Palavras-chave: Neoconstitucionalismo. Princípios Jurídicos. Pós-positivismo. Ponderação. Insegurança Jurídica. Ativismo Judicial.
1 INTRODUÇÃO
O presente trabalho monográfico é resultado de profundas reflexões, após análise acurada da maneira pela qual o neoconstitucionalismo está sendo tratado pela prática jurídica brasileira, mormente sua influência no Direito Civil brasileiro o qual recebeu influxos constitucionais e deixou de ser o centro do ordenamento jurídico, culminando na descodificação do ordenamnto jurídico.
O neoconstitucionalismo, corrente do direito constitucional contemporâneo, será abordado, neste trabalho, de acordo com seus marcos histórico, teórico e filosófico.
O marco histórico é representado pela constitucionalização e redemocratização do segundo pós-guerra ocorrida primeiramente nos países da Europa continental, quando a comunidade jurídica sentiu a necessidade repensar e reformular o direito, de maneira que possibilitasse uma reação ao positivismo clássico, o qual foi considerado o responsável pelas atrocidades cometidas durante os regimes totalitários e não compatível com a estrutura das novas constituições e do próprio Estado democrático de direito.

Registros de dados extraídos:
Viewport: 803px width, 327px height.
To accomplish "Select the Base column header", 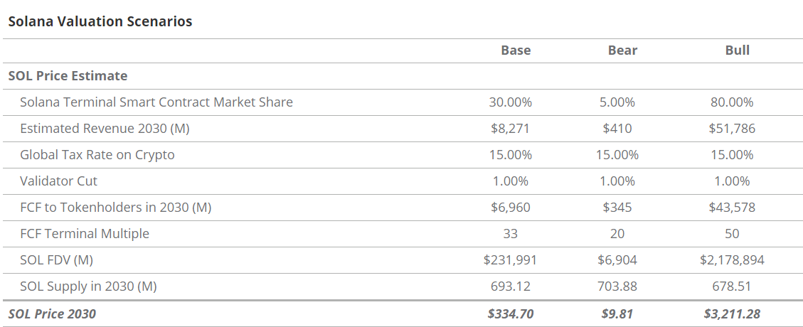I will [x=516, y=50].
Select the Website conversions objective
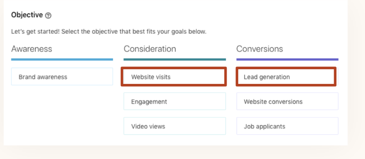 pos(287,101)
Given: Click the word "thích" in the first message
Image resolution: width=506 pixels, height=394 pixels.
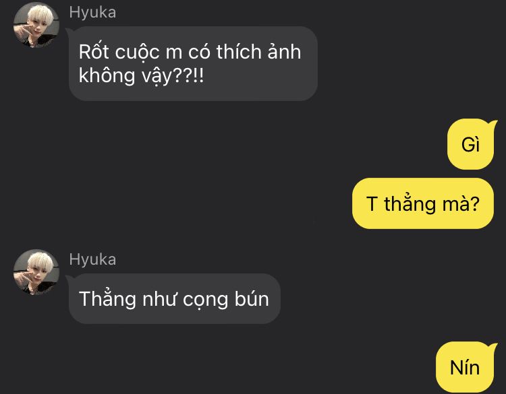Looking at the screenshot, I should pos(239,52).
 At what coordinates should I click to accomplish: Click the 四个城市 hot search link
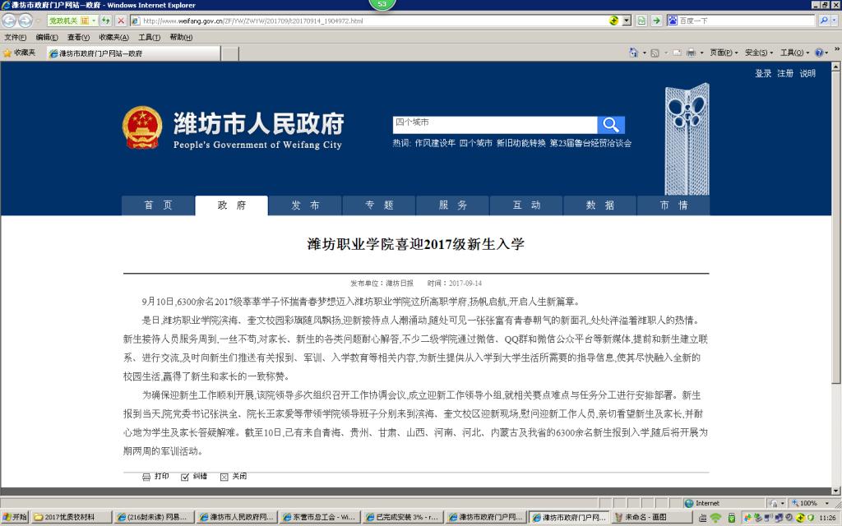coord(476,143)
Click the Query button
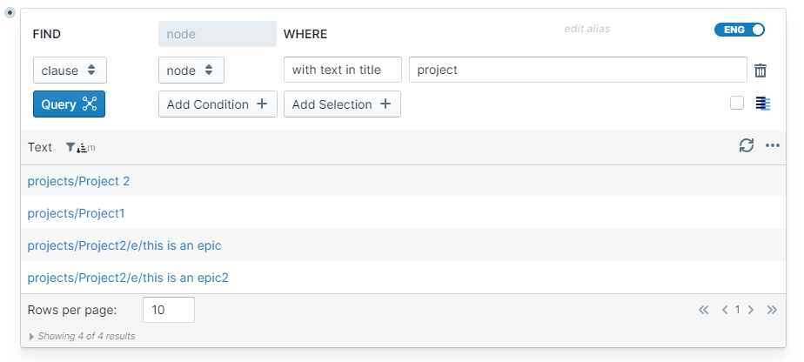The width and height of the screenshot is (804, 362). pyautogui.click(x=69, y=104)
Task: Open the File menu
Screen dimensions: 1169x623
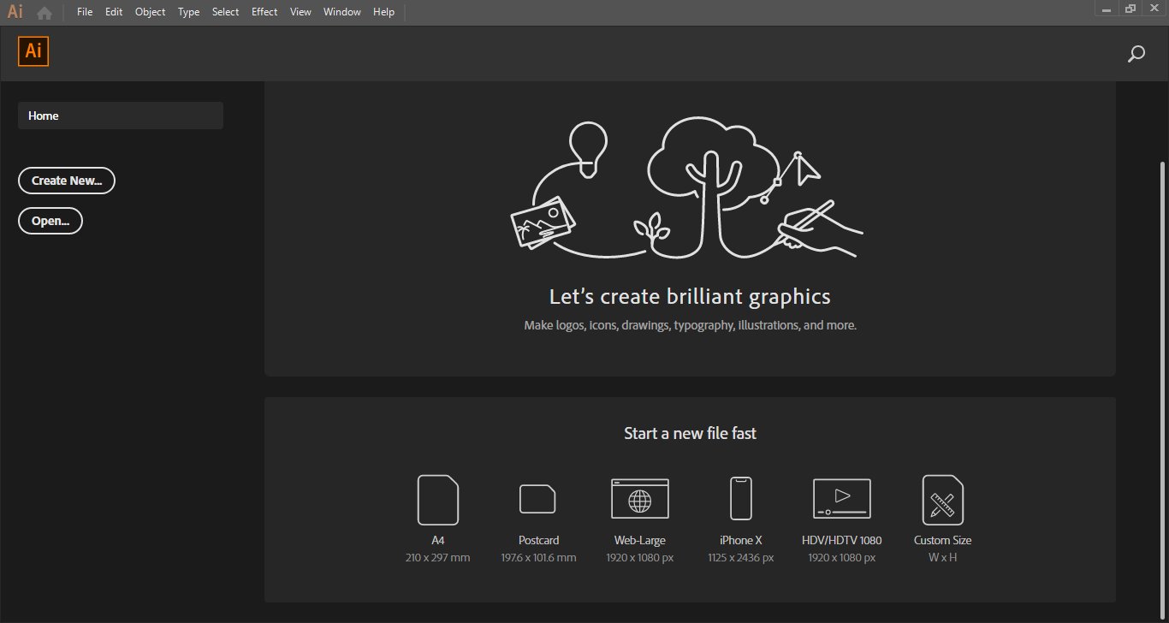Action: [x=85, y=12]
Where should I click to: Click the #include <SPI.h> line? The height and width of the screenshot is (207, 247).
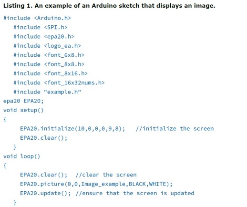coord(41,27)
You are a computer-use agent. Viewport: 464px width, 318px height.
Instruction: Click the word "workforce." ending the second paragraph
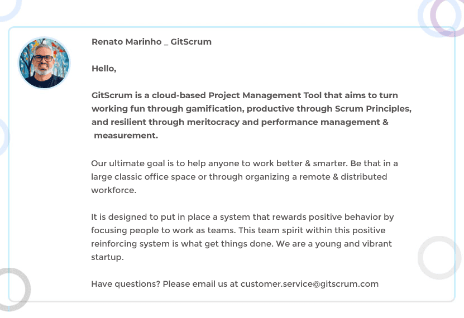click(x=113, y=190)
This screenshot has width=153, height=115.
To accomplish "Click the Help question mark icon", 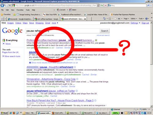I will tap(147, 19).
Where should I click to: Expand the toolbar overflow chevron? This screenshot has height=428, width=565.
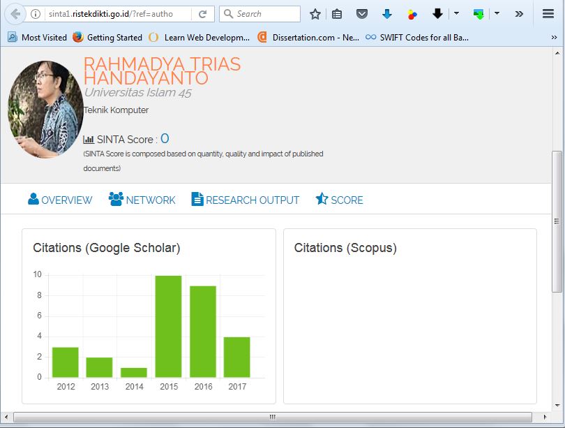tap(519, 14)
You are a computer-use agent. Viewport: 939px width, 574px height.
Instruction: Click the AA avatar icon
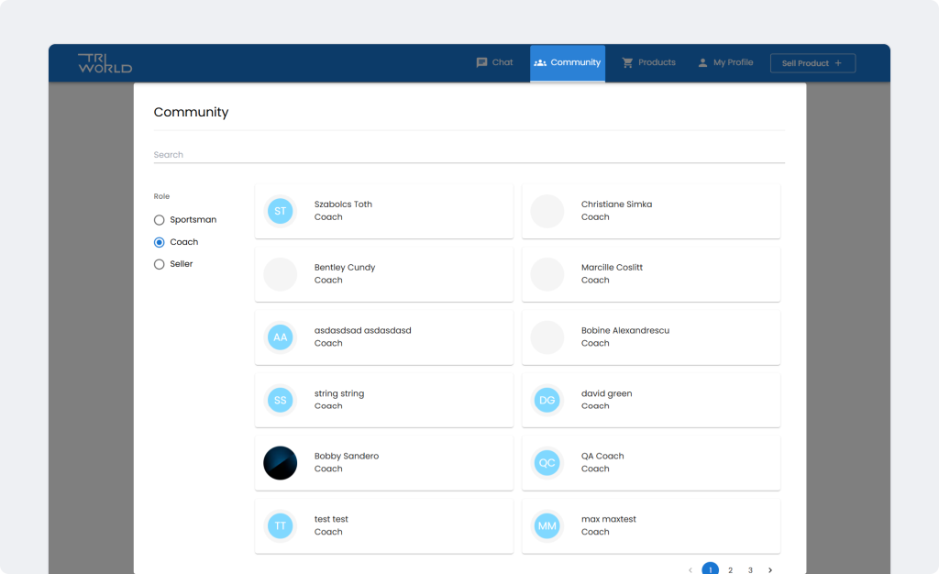281,337
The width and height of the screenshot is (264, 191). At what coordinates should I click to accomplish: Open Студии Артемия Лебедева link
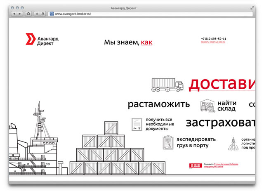coord(226,164)
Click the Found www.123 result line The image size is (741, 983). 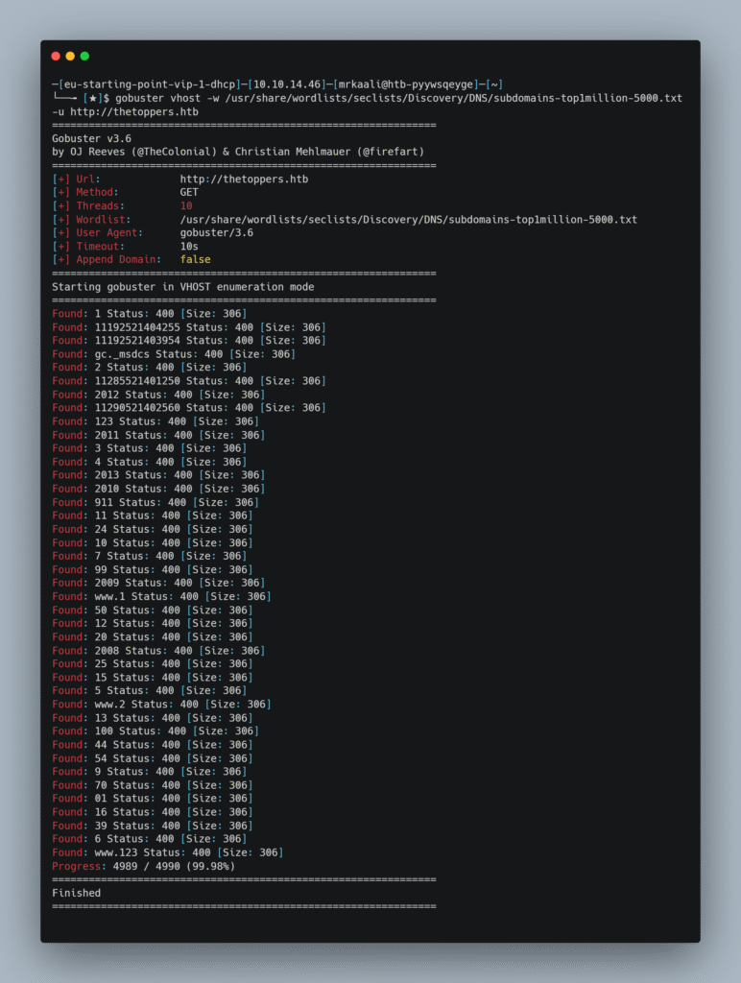[167, 852]
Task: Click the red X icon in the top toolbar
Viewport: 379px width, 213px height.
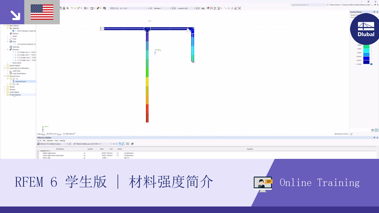Action: click(240, 8)
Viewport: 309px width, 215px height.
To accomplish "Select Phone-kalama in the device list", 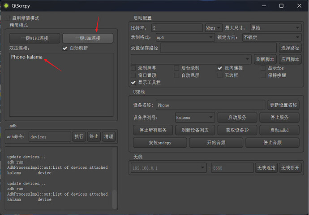I will tap(27, 57).
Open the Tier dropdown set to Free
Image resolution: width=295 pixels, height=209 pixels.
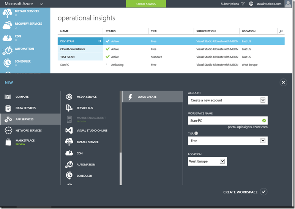tap(262, 141)
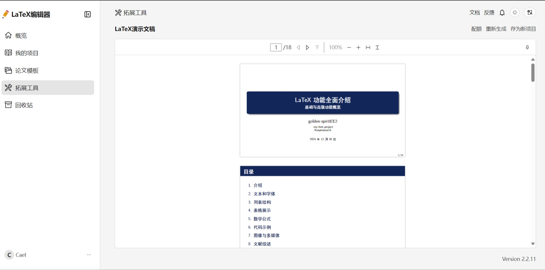Screen dimensions: 545x270
Task: Go to previous PDF page
Action: (x=298, y=48)

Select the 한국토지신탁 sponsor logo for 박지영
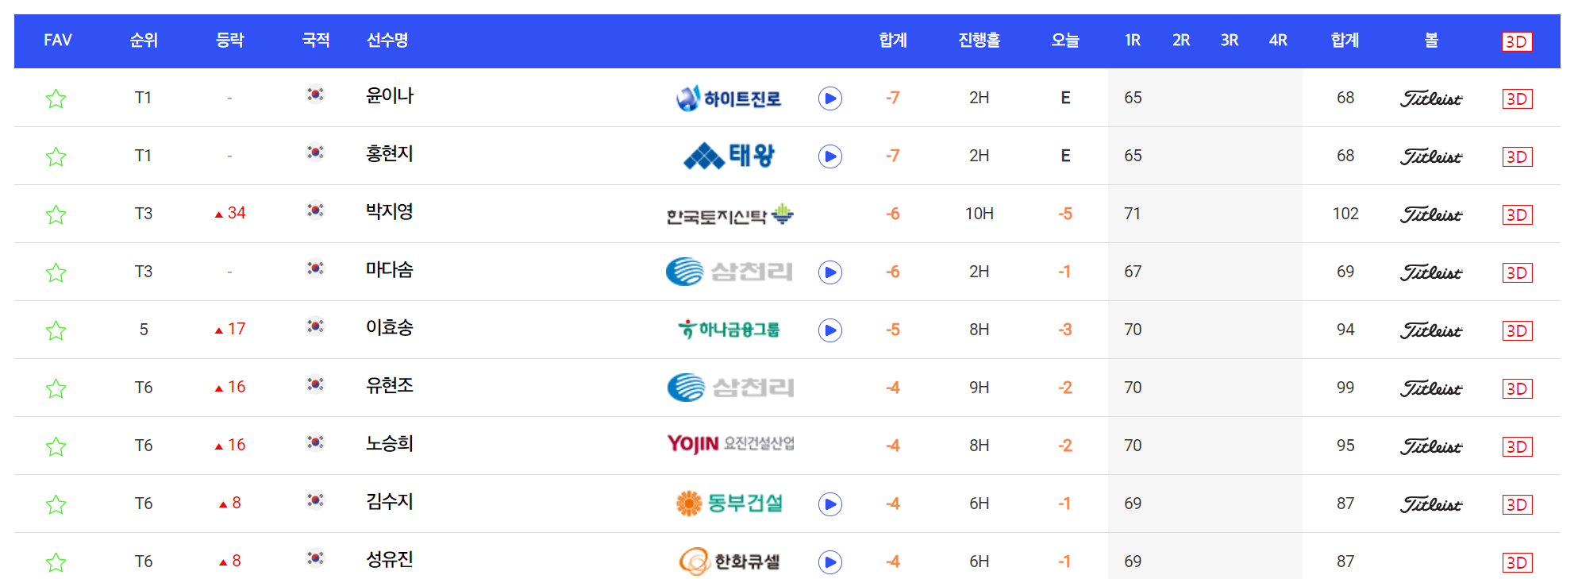coord(728,213)
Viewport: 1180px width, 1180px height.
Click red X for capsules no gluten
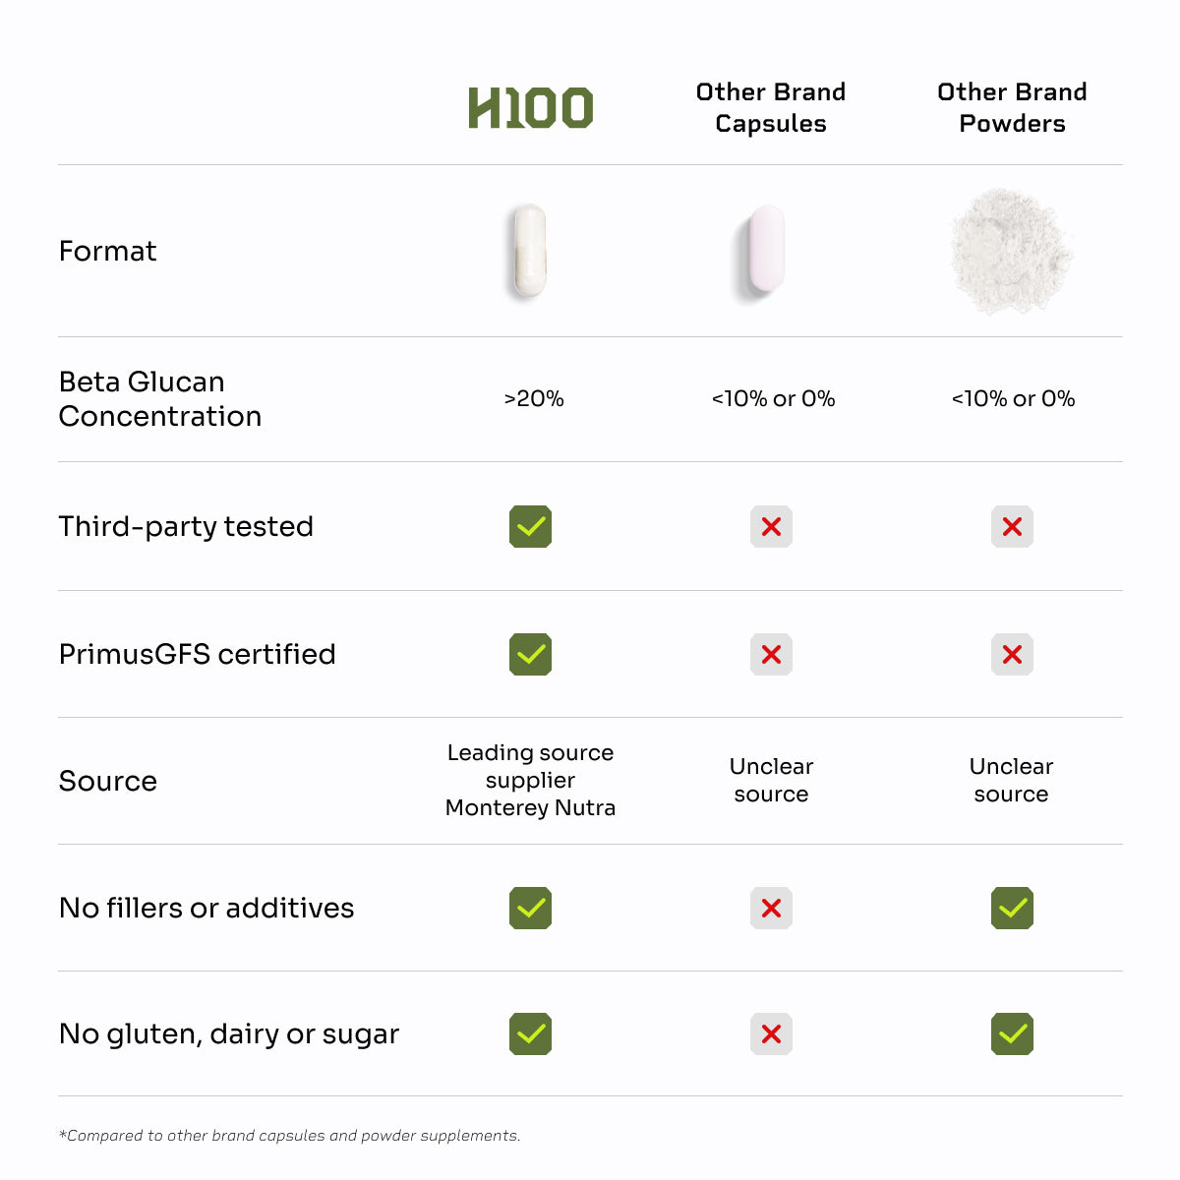tap(771, 1033)
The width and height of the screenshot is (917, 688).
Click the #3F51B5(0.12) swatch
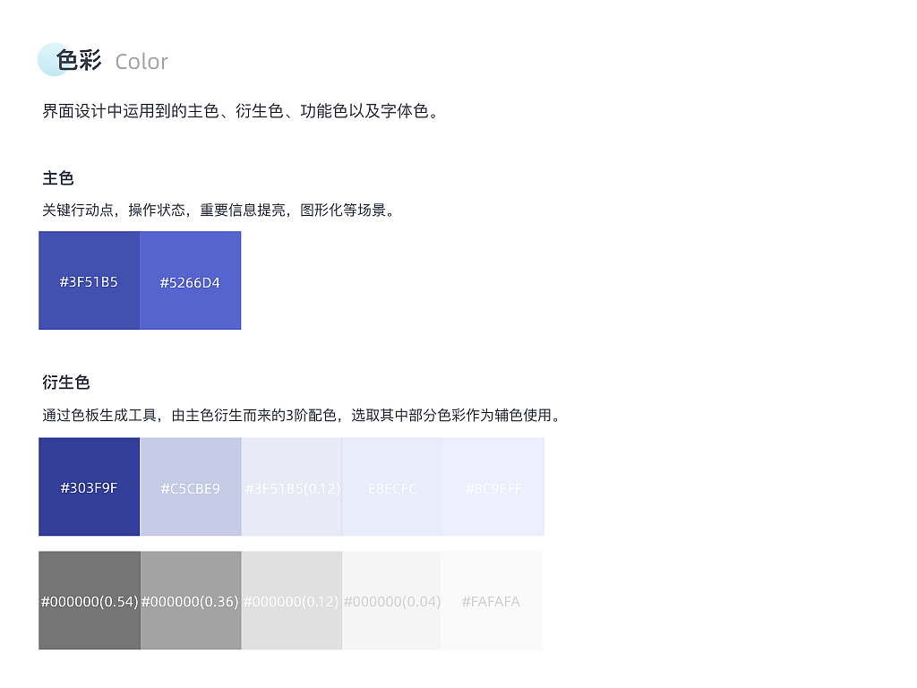[x=291, y=486]
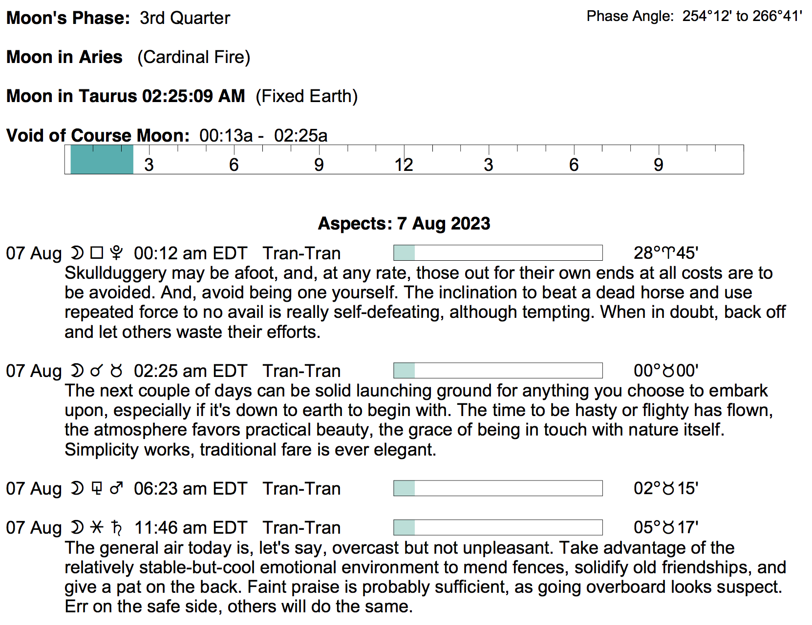The image size is (812, 625).
Task: Click the sextile symbol in the 11:46 am row
Action: pos(97,527)

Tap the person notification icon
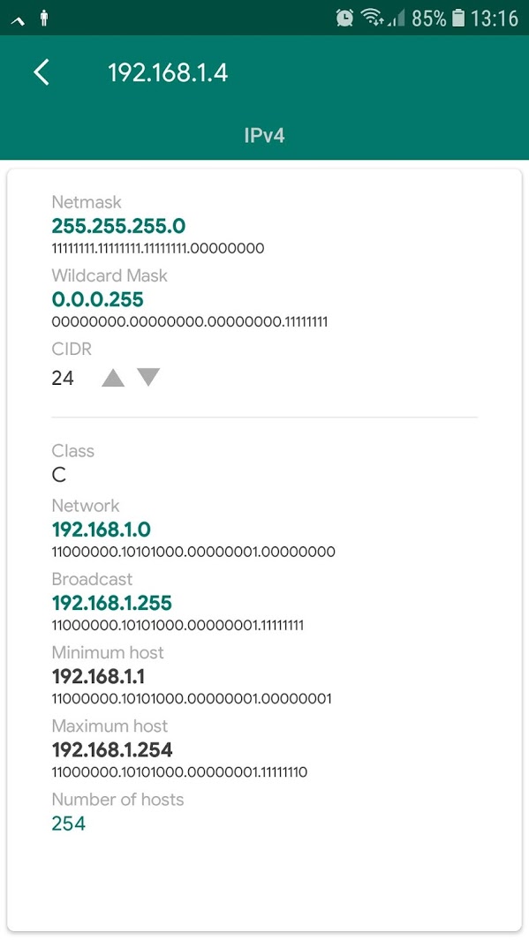[x=44, y=19]
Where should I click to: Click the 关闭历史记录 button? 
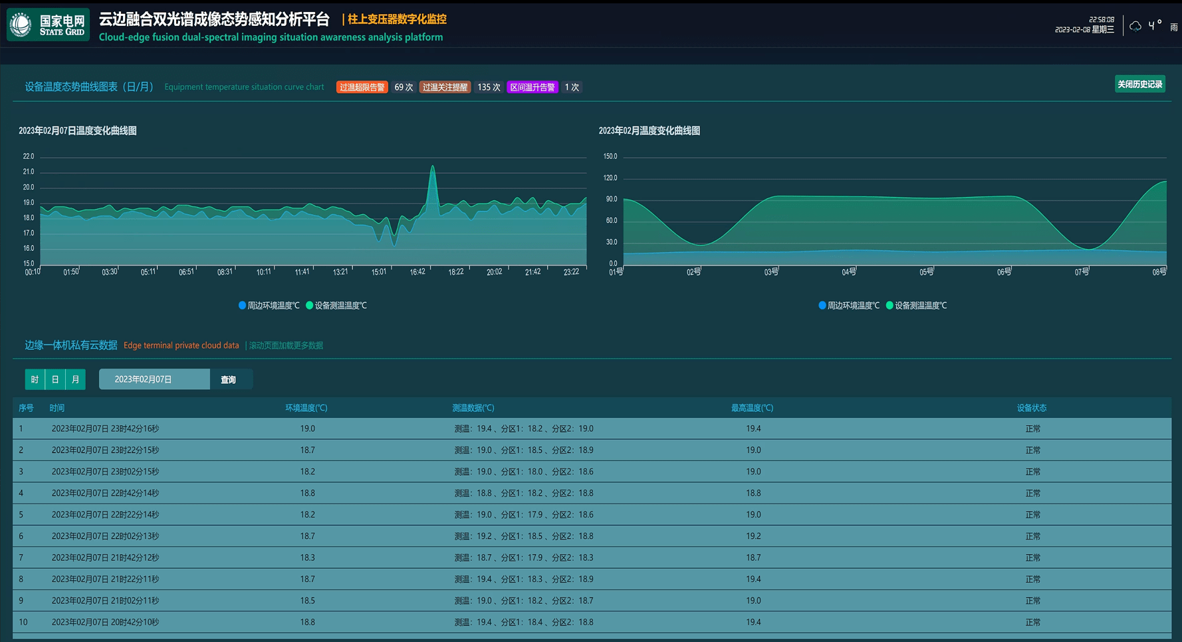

Exercício:
Copie do texto sobre o neoconstitucionalismo, palavra por palavra, o trecho que vai de "O neoconstitucionalismo, corrente" até "teórico e filosófico.". Os registros não têm nenhum papel aqui.

Resposta:
O neoconstitucionalismo, corrente do direito constitucional contemporâneo, será abordado, neste trabalho, de acordo com seus marcos histórico, teórico e filosófico.